Community

Troubleshooting Endpointing and Stability Issues in Deepgram Nova Transcription Models

In some scenarios, users may experience erratic endpointing behavior and instability when using Deepgram's nova transcription models, especially with multilingual audio settings or specific configurations in live transcription via websockets.

Multilingual transcription, while powerful, can introduce complexity and issues with endpointing—when the system identifies the end of a sentence or utterance. Unstable endpointing can lead to repeated non-final responses or lack of utterance end markers, disrupting the flow of a transcription service or application.
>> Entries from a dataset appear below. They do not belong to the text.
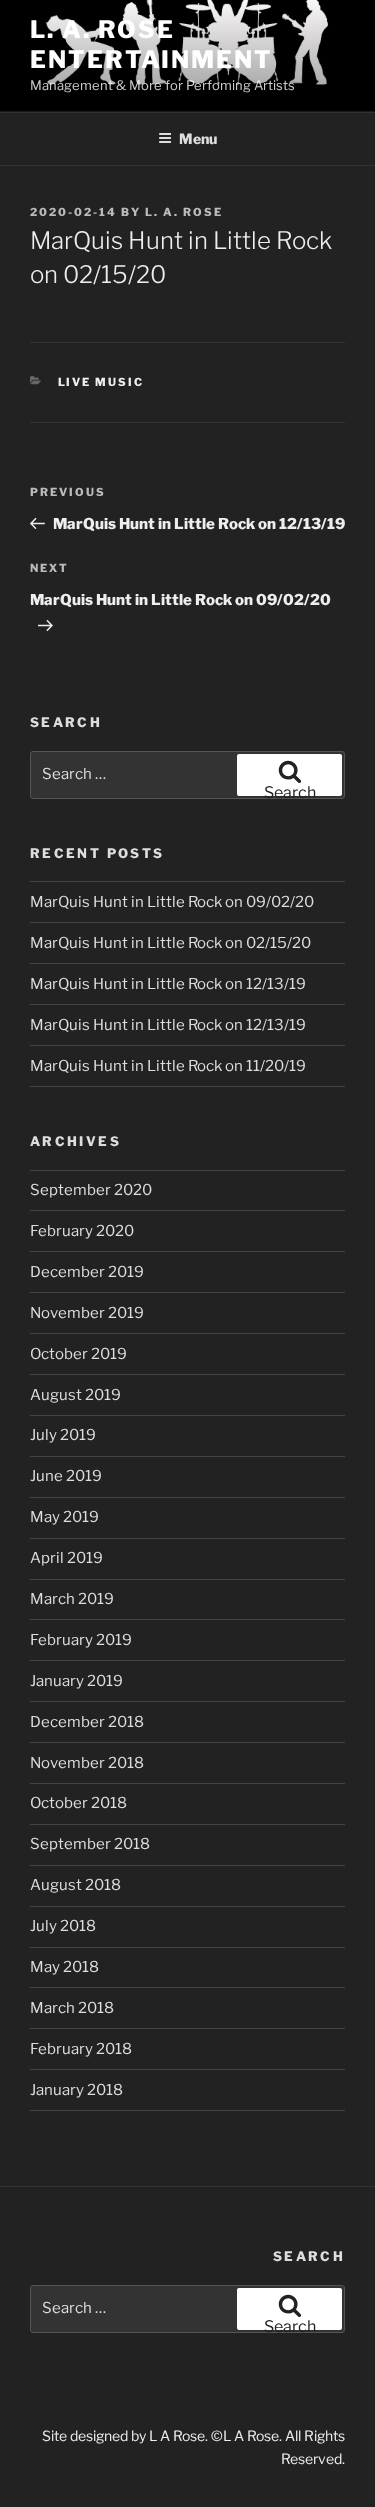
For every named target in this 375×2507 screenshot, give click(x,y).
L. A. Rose (184, 212)
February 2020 (82, 1231)
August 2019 (75, 1395)
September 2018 (90, 1844)
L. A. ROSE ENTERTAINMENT (151, 44)
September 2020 (91, 1190)
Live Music (101, 382)
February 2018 (81, 2049)
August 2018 (75, 1885)
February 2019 (81, 1640)
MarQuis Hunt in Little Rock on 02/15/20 (170, 943)
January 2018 (76, 2090)
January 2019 (76, 1681)
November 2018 (87, 1763)
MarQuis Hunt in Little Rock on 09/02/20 (172, 902)
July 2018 (63, 1926)
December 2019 (87, 1272)
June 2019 (66, 1476)
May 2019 (64, 1517)
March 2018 (72, 2008)
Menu (198, 138)
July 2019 (63, 1435)
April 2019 (66, 1558)
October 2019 (78, 1354)
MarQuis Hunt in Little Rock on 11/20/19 (168, 1066)
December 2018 (87, 1722)
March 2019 (72, 1599)
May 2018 (64, 1967)
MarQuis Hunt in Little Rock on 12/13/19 (168, 984)
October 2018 (78, 1803)
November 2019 (87, 1313)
Common Issues and Configuration Recommendations

Erratic Endpointing

Some users may notice intermittent errors in endpointing where transcriptions continue without finalizing (is_final: false), potentially repeating transcriptions multiple times with false non-final indicators.

Configuration Parameters:

Model Version: Switching model versions (nova-2, nova-3, nova-2-conversationalai) may help, as each version may handle language settings differently.
Language Settings: Using language=es instead of language=multi, if applicable to your audience, can sometimes rectify these issues.
Endpointing and Interim Results: Adjusting endpointing and utterance_end_ms parameters can stabilize outputs.
- Default value changes may be beneficial when switching from nova-2 to newer models. Consider starting with endpointing=300 and utterance_end_ms=1200 as a baseline.

Streaming Instability

Some users may experience rare instances where the stream fails to respond or becomes unstable. This could be due to complex audio inputs or server-side anomalies.

Actions to Consider:

API Request Monitoring: Check for response codes or lack of metadata packets which might indicate failures.
Review API Configurations: Ensure that complex settings like diarize or multiple keywords aren't conflicting with the model's capabilities or limitations.

Recommendations

Troubleshoot with Different Endpoint Values: Trial and error with endpoint and utterance parameters could uncover specific values that offer stability in your scenario.
Engage with Deepgram Support: Persistent or unexplained issues should be brought to support representatives or via our community channels for more tailored assistance. You can reach us at our Discord community.

Conclusion

Users may encounter unique challenges when configuring Deepgram's transcription models to handle diverse and multilingual audio streams. Adjusting API parameters, keeping track of model versions, and seeking support can provide pathways to resolving complex endpointing and stability issues.